[Your objective]: When you reach the line containing "Click the flag" in the entries below, begin reproducing lines exactly, and stop once the line containing "Given: Toggle the hardware acceleration icon" is done.

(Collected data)
- Opening Delimiter -

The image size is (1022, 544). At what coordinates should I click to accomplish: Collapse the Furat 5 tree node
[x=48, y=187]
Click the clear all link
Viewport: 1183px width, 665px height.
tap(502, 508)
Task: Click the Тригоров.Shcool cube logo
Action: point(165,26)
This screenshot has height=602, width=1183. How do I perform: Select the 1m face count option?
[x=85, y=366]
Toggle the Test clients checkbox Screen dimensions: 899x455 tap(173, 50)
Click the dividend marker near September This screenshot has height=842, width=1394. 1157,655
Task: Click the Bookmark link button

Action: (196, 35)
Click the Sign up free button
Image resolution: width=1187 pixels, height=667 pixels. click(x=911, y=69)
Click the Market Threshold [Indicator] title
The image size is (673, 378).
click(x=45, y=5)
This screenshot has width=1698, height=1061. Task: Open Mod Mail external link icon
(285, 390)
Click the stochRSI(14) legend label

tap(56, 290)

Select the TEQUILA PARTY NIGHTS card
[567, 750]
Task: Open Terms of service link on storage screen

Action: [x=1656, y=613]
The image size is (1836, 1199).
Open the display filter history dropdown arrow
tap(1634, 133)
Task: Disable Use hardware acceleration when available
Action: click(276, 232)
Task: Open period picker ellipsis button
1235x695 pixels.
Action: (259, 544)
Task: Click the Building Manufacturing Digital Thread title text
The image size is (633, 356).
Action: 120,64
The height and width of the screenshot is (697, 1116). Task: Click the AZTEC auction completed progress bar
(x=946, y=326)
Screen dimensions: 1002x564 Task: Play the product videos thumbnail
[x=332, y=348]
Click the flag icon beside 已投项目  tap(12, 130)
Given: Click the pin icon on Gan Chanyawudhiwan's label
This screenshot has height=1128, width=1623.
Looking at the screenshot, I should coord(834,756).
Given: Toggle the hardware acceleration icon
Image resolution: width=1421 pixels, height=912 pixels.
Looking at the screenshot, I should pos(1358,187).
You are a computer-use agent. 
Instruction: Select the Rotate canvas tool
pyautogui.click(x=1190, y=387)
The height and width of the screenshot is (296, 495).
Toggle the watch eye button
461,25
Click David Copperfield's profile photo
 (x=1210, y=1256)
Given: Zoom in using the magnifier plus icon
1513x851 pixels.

- Closing Delimiter -

[Exercise answer]:
Click the flag icon beside 已投项目  tap(12, 130)
Given: Click the pin icon on Gan Chanyawudhiwan's label
This screenshot has height=1128, width=1623.
Looking at the screenshot, I should coord(834,756).
Given: Toggle the hardware acceleration icon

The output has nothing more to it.